Special Coordinator of the OPCW-UN Joint Mission on eliminating Syria’s chemical weapons programme Sigrid Kaag. UN Photo/Paulo Filgueiras

28 December 2013 – The deadline set for the removal of the most critical chemical weapons material from Syria for destruction will not be met owing to technical difficulties, the Joint Mission of the Organisation for the Prohibition of Chemical Weapons (OPCW) and the United Nations said on Saturday.

Preparations continue “in readiness” for the transport of these materials, the Joint Mission said in a statement issued in the Syrian port city of Latakia. “However, at this stage, transportation of the most critical chemical material before 31 December is unlikely.”

At the end of October, the Syrian Government destroyed critical chemical weapons production equipment, rendering it inoperable. By doing so, Damascus met the deadline set by the OPCW Executive Council to complete the destruction of such equipment by 1 November.

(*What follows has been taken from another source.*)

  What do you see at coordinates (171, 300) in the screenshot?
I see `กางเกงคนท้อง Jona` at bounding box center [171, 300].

According to the plan approved by the OPCW, Syria's chemical weapons will be transported outside its territory to ensure their destruction in the “safest and soonest manner,” and no later than 30 June 2014. The 31 December date for the removal of the most critical chemical weapons material from Syria for destruction was the first “intermediate milestone” set by the OPCW.

“A number of external factors have impacted upon timelines, not least the continuing volatility in overall security conditions, which have constrained planned movements,” said the Joint Mission.

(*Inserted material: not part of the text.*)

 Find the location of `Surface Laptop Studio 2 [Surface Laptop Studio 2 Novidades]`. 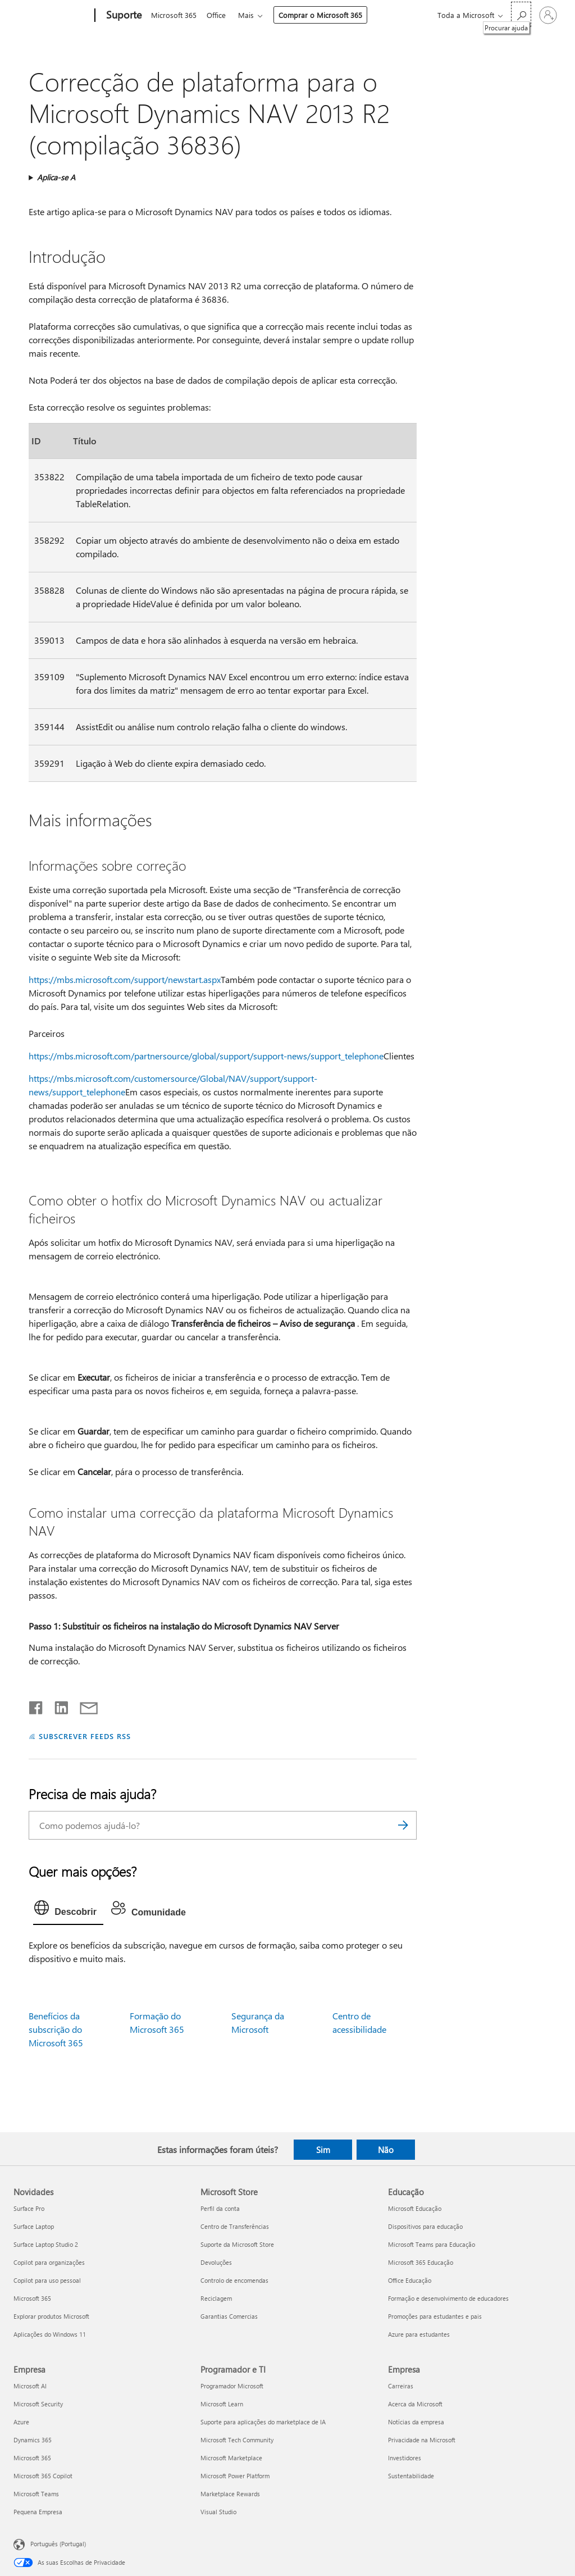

The removal of the chemical agents out of the country involves transporting them to Latakia, where they will be shipped on commercial vessels provided by some Member States. They will then be loaded onto a United States ship and destroyed at sea using hydrolysis.

The Joint Mission noted that Syria has indicated its specific requirements, which it deems critical to the package and transport of chemical weapons material. A wide-scale procurement effort by individual Member States has been facilitated by the Joint Mission to source, collect and deliver various packaging and transport materials requested by Syria. Logistical challenges coupled with inclement weather have contributed to this delay.

The Joint Mission added that the OPCW Executive Council will meet on 8 January, and OPCW-UN Special Coordinator Sigrid Kaag will report to the UN Security Council on the same day.

Secretary-General Ban Ki-moon, in a statement issued by his spokesperson, stressed that the international effort to eliminate Syria's chemical weapons continues to make effective progress, as demonstrated by the “steady achievements” in meeting all previous milestones the past three months.

“Despite this delay, the Joint Mission continues to work closely and intensively with the Government of the Syrian Arab Republic and the assisting States Parties to begin safe and secure removal and transportation operations as soon as possible.

“The Secretary-General commends the Special Coordinator and her team for their steadfast work in challenging circumstances.”